When I gaze upon Gustav Klimt’s Goldfish, I begin to make up fairy tales: Once upon a time, four nymphs lived in a mystical watery kingdom flecked with gold. They kept giant goldfish as companions, and, should a strange traveler encounter them, he might join them and never return…
“Hello ladies. My, what a fine day for a swim. The water sure does seem nice and sparkly. Are you, uh, um, well, what exactly are you doing? And who is your friend, Mr. Fish? I don’t believe we’ve been properly introduced.”
Each figure surely has a story to tell. I personally am curious about the brunette. I like her profile of curves, hair draping, just a glimpse of her face, but no real idea her expression or thoughts. If I were a character in the fairy tale, I’d want to be her–beautiful, mysterious, in reverie. I always wished I didn’t need to breathe underwater. She doesn’t appear to be holding her breath.
I asked my friend D. to look at this painting and tell me what she thought. She laughed at the redhead sticking her butt out at us, and said it reminded her of her first babysitting gig, ever.
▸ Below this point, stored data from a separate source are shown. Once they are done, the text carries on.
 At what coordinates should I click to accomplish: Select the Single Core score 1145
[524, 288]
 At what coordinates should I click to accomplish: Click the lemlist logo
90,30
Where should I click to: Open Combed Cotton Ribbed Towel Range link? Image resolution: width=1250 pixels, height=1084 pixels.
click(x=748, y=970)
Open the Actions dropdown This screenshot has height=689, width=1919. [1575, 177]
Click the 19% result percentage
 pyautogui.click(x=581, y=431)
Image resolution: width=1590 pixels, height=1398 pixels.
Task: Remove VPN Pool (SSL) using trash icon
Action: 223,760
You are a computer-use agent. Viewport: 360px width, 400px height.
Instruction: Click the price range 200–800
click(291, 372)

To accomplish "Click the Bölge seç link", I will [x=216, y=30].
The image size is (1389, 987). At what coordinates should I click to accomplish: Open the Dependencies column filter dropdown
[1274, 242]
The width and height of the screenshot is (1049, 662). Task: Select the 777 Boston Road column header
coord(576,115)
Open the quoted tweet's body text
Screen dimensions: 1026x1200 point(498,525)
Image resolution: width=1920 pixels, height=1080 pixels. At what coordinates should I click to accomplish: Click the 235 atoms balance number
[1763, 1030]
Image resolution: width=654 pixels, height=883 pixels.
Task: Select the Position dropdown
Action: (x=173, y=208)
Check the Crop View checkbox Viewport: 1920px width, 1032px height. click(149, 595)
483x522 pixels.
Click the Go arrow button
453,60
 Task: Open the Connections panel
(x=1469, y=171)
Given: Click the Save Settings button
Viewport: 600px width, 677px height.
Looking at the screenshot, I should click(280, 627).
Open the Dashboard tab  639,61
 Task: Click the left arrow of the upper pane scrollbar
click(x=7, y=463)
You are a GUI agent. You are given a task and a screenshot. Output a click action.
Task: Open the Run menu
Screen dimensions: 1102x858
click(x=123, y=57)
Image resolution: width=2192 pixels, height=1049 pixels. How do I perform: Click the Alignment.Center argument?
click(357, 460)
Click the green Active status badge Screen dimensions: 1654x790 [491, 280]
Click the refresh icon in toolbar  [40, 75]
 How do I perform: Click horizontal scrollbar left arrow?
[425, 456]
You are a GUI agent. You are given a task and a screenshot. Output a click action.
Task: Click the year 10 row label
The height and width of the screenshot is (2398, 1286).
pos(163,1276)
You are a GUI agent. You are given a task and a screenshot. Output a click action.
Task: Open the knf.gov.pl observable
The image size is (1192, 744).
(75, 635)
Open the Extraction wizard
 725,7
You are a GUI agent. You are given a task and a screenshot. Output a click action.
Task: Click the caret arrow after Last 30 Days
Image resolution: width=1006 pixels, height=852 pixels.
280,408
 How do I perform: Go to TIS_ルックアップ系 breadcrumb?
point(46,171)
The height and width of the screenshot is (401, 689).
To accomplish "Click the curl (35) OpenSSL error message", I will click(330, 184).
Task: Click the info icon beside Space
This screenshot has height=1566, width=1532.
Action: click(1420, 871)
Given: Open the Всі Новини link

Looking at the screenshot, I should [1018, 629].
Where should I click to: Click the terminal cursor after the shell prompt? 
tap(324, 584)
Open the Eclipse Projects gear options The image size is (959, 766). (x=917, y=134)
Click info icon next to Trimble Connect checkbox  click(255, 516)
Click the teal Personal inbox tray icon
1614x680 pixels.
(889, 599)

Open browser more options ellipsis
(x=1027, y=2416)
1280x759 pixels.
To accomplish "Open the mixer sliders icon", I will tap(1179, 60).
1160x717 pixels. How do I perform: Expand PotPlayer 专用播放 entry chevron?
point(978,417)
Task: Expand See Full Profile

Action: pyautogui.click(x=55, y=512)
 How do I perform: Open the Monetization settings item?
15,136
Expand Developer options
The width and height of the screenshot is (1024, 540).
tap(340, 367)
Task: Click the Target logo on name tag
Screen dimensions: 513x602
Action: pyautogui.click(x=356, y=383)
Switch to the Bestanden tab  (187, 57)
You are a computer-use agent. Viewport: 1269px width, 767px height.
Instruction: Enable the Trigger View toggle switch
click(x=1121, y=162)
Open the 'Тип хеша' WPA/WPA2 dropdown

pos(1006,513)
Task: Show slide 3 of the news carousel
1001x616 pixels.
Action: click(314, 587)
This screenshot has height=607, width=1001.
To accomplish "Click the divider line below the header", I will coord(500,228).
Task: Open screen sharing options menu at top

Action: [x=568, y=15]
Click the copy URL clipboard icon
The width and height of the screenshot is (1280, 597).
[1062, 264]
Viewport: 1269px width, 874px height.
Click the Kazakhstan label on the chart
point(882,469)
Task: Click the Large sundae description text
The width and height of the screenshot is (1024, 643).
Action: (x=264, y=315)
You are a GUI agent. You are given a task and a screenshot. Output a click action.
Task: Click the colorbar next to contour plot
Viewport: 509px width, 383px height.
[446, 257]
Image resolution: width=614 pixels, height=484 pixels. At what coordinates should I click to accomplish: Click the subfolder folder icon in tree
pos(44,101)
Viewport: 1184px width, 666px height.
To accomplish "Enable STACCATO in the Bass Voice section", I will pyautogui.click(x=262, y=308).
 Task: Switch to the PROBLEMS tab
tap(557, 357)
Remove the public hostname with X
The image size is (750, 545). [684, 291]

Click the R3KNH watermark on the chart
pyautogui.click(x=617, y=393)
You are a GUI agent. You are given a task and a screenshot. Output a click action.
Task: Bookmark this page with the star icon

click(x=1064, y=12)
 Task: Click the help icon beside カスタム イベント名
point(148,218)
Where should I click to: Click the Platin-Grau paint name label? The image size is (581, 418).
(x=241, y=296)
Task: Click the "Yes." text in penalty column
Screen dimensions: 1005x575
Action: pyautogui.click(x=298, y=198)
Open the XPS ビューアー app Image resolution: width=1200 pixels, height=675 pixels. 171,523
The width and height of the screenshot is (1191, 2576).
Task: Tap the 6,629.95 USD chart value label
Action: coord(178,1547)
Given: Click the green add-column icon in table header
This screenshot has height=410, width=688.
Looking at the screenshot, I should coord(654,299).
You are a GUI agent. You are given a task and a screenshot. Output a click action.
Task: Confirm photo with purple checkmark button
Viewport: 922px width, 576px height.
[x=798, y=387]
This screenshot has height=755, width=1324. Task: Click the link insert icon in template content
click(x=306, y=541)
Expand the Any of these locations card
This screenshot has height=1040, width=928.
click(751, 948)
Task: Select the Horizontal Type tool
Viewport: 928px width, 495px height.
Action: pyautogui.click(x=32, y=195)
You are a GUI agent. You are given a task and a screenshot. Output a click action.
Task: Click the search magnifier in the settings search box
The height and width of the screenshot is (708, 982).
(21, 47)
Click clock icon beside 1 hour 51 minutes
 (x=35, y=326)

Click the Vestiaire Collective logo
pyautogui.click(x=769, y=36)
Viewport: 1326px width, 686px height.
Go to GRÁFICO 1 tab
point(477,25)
She was fourteen, and got dropped off at a trailer to watch a three year old terror, um, I mean, boy. Every time she tried to redirect him from unacceptable activities, he would look at her, a gleam in his eye and challenge her in a deep Texas accent, “whatcha gonna do about it? Whoop my butt?” Plainly this kid was accustomed to getting in trouble. D. said that Klimt’s redhead has the same taunting expression on her face—“whatcha gonna do, huh?”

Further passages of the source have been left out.